Activities:
(a) Summarize the piece on sunsetting S&P AI Benchmarks in two sentences.
(b) From the piece on sunsetting S&P AI Benchmarks, list every specific benchmark it names, leaving out S&P AI Benchmarks itself.
(c) Extend the piece on sunsetting S&P AI Benchmarks, picking up right after its final sentence.

Extracted text:

════

The Future of S&P AI Benchmarks
As LLM performance on finance benchmarks reaches saturation, Kensho is sunsetting S&P AI Benchmarks and charting what's next for AI evaluation in financial services.
Benchmarks have a natural lifecycle. As generative AI evolves and large language models (LLMs) improve ever more rapidly, model performance has progressed to the point where our benchmarks have served their purpose. As our research enters a new phase, we are sunsetting S&P AI Benchmarks by Kensho and will no longer be updating our public leaderboards. We want to explain why we’re making this change, and what it means for our customers and the industry.
There is a long history of evaluations within natural language processing (NLP) leading the way for model progress. From SQuAD to HumanEval to SWE-Bench, benchmarks have defined not only how but, more importantly, what we measure.
At Kensho and S&P Global, we have a particular interest in understanding how models can perform across business and finance tasks. This often requires developing novel benchmarks. At the Association of Computational Linguistics (ACL) conference in 2024, our research team presented two new benchmarks: BizBench, for quantitative reasoning and domain knowledge, and DocFinQA, for reasoning over long documents.

════

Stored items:
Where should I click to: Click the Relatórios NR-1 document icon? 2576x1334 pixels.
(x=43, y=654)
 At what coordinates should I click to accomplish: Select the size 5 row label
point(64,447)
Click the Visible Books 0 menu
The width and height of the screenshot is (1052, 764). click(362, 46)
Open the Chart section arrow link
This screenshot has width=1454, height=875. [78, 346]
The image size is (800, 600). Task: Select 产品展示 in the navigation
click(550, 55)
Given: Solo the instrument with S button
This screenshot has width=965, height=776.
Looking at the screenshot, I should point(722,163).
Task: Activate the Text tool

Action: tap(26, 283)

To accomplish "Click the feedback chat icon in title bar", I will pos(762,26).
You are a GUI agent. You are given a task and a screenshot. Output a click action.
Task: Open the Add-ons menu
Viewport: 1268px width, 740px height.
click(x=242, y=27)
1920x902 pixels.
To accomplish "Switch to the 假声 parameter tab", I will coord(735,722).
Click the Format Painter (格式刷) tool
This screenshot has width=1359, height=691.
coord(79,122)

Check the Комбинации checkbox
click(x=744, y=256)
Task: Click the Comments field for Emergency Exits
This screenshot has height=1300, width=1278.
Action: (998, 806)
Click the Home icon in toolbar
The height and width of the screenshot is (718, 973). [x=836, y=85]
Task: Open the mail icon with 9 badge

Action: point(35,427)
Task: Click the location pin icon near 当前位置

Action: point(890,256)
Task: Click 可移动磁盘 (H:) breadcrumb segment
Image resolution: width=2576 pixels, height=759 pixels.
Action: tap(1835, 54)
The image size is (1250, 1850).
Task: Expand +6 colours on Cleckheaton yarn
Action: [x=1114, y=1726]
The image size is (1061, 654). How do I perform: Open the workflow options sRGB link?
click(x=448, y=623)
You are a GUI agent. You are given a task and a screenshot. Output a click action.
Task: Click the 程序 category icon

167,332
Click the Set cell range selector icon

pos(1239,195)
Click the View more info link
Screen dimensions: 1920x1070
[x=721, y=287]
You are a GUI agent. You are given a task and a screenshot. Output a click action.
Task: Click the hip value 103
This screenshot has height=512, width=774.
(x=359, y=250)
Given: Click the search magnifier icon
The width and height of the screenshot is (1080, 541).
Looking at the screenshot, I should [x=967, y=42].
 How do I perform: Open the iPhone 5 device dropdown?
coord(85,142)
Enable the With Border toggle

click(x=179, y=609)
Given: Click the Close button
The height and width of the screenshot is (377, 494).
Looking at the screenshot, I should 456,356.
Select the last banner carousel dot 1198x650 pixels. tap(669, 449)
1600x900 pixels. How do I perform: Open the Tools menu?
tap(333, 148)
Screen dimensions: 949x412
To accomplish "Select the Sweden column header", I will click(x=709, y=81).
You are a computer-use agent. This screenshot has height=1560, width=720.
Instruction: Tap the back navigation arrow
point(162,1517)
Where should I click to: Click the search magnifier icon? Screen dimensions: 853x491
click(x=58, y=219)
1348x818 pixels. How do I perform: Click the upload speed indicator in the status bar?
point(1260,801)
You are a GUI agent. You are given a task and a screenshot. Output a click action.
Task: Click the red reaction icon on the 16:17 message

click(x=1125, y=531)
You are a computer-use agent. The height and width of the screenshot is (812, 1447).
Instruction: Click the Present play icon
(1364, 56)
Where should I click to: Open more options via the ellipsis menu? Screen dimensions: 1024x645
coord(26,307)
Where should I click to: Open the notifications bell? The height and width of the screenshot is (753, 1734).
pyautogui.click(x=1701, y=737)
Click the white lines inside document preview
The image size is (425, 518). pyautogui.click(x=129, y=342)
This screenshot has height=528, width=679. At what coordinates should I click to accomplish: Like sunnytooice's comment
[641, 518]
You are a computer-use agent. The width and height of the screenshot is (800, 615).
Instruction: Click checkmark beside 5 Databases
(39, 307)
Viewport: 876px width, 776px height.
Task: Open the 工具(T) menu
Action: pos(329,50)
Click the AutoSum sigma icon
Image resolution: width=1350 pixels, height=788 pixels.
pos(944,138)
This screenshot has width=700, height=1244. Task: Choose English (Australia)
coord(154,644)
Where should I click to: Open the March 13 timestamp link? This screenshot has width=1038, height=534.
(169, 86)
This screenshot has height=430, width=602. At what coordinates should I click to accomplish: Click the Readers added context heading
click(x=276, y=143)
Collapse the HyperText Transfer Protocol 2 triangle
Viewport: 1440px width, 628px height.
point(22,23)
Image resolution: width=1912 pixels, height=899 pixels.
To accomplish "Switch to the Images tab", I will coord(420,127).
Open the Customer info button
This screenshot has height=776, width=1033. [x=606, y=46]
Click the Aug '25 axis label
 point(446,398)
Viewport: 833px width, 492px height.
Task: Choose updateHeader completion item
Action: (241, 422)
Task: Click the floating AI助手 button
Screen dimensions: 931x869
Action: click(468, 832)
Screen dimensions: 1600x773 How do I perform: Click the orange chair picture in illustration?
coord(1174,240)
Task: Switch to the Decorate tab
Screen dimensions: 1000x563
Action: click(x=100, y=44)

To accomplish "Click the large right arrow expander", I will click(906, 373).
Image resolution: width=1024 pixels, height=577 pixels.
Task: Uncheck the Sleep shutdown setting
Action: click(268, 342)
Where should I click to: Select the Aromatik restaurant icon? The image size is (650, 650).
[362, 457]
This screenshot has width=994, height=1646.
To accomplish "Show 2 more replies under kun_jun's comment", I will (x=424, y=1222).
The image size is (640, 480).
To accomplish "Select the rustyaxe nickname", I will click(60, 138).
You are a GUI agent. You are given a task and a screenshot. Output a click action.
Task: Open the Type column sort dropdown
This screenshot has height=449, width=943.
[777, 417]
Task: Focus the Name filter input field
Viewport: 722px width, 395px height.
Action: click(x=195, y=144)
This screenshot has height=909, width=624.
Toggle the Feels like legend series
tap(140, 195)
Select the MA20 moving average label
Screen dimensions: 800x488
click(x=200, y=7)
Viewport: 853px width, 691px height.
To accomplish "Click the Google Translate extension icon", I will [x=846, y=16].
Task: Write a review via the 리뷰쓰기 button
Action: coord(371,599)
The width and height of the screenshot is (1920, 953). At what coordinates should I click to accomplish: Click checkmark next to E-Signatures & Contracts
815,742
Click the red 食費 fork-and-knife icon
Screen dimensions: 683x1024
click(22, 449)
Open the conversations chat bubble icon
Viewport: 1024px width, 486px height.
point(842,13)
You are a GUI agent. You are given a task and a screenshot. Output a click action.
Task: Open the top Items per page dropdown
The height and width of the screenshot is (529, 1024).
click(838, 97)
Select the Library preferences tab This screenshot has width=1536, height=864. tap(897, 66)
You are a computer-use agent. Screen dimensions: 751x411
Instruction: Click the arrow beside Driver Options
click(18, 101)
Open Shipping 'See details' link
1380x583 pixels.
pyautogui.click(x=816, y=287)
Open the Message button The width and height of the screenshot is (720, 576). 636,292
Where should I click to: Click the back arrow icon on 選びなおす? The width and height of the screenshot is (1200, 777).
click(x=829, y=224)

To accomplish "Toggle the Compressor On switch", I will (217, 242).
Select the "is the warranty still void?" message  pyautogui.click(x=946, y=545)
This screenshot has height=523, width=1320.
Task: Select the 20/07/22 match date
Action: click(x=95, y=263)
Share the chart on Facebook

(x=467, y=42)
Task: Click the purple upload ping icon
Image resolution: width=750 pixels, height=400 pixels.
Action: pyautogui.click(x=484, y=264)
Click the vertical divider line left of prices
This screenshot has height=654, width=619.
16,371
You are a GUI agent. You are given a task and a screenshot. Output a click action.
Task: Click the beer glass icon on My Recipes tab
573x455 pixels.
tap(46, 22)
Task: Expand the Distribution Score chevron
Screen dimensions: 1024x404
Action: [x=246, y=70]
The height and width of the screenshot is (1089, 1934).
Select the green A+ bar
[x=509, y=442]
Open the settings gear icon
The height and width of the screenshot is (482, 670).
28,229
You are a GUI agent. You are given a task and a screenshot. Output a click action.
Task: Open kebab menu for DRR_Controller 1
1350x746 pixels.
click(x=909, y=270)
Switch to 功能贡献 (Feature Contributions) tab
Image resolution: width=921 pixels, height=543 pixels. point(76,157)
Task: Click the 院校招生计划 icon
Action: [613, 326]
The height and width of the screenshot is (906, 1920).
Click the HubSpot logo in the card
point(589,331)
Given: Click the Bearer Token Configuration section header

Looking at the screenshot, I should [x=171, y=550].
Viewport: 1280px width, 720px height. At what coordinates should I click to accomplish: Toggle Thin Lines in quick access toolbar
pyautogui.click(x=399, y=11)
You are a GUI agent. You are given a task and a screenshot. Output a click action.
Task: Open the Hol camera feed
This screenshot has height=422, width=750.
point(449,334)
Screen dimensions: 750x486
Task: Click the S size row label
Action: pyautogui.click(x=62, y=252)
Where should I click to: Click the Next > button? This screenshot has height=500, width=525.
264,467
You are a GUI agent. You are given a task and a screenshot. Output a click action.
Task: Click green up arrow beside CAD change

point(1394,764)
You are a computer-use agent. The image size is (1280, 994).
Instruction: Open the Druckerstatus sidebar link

════

Answers to this exercise:
(a) Because LLM performance on finance benchmarks has reached saturation, Kensho is sunsetting S&P AI Benchmarks and will no longer update its public leaderboards. Evaluations have long led model progress in NLP, and to measure performance on business and finance tasks, the Kensho research team presented two new benchmarks, BizBench and DocFinQA, at ACL in 2024.

(b)
SQuAD
HumanEval
SWE-Bench
BizBench
DocFinQA

(c)
These benchmarks received a great degree of interest from professionals across the financial industry who wanted to know which language models they should use for their business and finance use cases. In response, we created two further-curated benchmarks from these two datasets–Finance Fundamentals and Long-document QA–and turned these into S&P AI Benchmarks by Kensho, a live, publicly-accessible leaderboard.
A new era in evaluation
Evaluations have a natural lifecycle. Normally, they begin with a healthy gap in performance between humans and models. This gap erodes over time as model developers begin to iterate and experiment with these tasks. Eventually, model performance reaches or exceeds that of humans and hits a natural ceiling. At this point, we consider the task to be “saturated,” meaning it no longer provides a discriminative signal between models.
We are now entering a new era in evaluations at large. Finding tasks that humans can perform better than frontier models is increasingly difficult. Just a few years ago, determining whether a movie review contained “positive” or “negative” sentiment represented a worthwhile benchmark. Now, frontier models can write convincing poetry, solve graduate-level physics problems, and run autonomously for hours. The gaps are shrinking.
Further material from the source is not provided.